§ PROBLEM DETAILS: Write out each of the following rows without changing anything.

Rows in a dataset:
------------------------------------------------------------

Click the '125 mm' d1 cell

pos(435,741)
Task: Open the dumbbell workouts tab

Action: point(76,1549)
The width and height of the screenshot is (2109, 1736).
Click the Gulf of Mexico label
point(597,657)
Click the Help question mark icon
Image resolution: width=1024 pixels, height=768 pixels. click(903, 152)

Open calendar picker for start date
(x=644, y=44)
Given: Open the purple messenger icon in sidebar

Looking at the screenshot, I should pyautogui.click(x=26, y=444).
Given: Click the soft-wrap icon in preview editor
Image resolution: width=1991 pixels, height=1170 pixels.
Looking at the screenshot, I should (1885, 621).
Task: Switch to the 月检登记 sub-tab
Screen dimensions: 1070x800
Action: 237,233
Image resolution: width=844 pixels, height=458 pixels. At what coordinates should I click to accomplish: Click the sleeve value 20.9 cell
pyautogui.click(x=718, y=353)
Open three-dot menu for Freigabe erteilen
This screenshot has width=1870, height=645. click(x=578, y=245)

------------------------------------------------------------

§ CORRECT RESULT:
Click the '125 mm' d1 cell

pos(435,741)
Task: Open the dumbbell workouts tab

Action: point(76,1549)
The width and height of the screenshot is (2109, 1736).
Click the Gulf of Mexico label
point(597,657)
Click the Help question mark icon
Image resolution: width=1024 pixels, height=768 pixels. click(903, 152)

Open calendar picker for start date
(x=644, y=44)
Given: Open the purple messenger icon in sidebar

Looking at the screenshot, I should pyautogui.click(x=26, y=444).
Given: Click the soft-wrap icon in preview editor
Image resolution: width=1991 pixels, height=1170 pixels.
Looking at the screenshot, I should (1885, 621).
Task: Switch to the 月检登记 sub-tab
Screen dimensions: 1070x800
Action: 237,233
Image resolution: width=844 pixels, height=458 pixels. At what coordinates should I click to accomplish: Click the sleeve value 20.9 cell
pyautogui.click(x=718, y=353)
Open three-dot menu for Freigabe erteilen
This screenshot has width=1870, height=645. click(x=578, y=245)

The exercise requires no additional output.